_GOAL_
Retype the data lines verbatim, starting at the line containing "At what coordinates should I click to accomplish: Follow" and ending at the line containing "click(x=631, y=400)", with both of those lines included.

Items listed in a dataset
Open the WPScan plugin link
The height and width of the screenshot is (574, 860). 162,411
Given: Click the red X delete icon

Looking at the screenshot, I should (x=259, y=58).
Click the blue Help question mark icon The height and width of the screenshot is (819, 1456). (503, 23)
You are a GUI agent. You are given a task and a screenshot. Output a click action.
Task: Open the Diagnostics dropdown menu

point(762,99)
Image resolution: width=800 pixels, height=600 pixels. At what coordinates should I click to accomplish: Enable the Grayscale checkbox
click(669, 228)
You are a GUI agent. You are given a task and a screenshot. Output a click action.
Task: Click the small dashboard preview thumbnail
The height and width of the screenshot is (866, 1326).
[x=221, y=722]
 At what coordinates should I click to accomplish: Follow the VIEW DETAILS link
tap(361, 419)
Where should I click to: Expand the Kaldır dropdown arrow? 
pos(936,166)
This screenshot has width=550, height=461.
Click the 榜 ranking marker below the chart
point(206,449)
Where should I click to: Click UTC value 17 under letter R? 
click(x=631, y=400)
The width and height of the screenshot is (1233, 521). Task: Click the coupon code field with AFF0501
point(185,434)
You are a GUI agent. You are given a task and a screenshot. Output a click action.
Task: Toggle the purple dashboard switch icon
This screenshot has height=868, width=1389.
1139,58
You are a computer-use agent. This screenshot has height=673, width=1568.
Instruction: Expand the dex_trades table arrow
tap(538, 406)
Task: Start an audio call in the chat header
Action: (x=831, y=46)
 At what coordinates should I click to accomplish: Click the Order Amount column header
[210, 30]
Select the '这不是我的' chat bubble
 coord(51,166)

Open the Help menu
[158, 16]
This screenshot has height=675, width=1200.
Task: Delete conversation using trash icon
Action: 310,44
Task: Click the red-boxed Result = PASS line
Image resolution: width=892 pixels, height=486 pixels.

_ANSWER FOR THE TASK_
 At what coordinates should I click to accomplish: Follow the VIEW DETAILS link
tap(361, 419)
Where should I click to: Expand the Kaldır dropdown arrow? 
pos(936,166)
This screenshot has width=550, height=461.
Click the 榜 ranking marker below the chart
point(206,449)
Where should I click to: Click UTC value 17 under letter R? 
click(x=631, y=400)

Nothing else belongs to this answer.